— RECORDS SHOWN —
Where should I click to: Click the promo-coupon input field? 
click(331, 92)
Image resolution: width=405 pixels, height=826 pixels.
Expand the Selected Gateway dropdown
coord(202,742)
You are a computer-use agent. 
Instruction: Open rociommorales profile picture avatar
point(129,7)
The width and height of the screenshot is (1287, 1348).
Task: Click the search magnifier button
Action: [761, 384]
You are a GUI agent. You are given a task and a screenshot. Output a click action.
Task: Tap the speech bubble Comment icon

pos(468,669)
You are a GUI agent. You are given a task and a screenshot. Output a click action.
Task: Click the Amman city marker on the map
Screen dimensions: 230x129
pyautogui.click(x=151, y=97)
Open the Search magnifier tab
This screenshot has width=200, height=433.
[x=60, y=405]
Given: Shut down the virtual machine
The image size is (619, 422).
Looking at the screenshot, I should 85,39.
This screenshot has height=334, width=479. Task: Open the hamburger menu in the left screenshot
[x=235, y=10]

— EXERCISE BRIEF —
Your reply must repeat the entries above exactly and in full.

— TASK ANSWER —
Where should I click to: Click the promo-coupon input field? 
click(331, 92)
Image resolution: width=405 pixels, height=826 pixels.
Expand the Selected Gateway dropdown
coord(202,742)
You are a computer-use agent. 
Instruction: Open rociommorales profile picture avatar
point(129,7)
The width and height of the screenshot is (1287, 1348).
Task: Click the search magnifier button
Action: [761, 384]
You are a GUI agent. You are given a task and a screenshot. Output a click action.
Task: Tap the speech bubble Comment icon

pos(468,669)
You are a GUI agent. You are given a task and a screenshot. Output a click action.
Task: Click the Amman city marker on the map
Screen dimensions: 230x129
pyautogui.click(x=151, y=97)
Open the Search magnifier tab
This screenshot has width=200, height=433.
[x=60, y=405]
Given: Shut down the virtual machine
The image size is (619, 422).
Looking at the screenshot, I should 85,39.
This screenshot has height=334, width=479. Task: Open the hamburger menu in the left screenshot
[x=235, y=10]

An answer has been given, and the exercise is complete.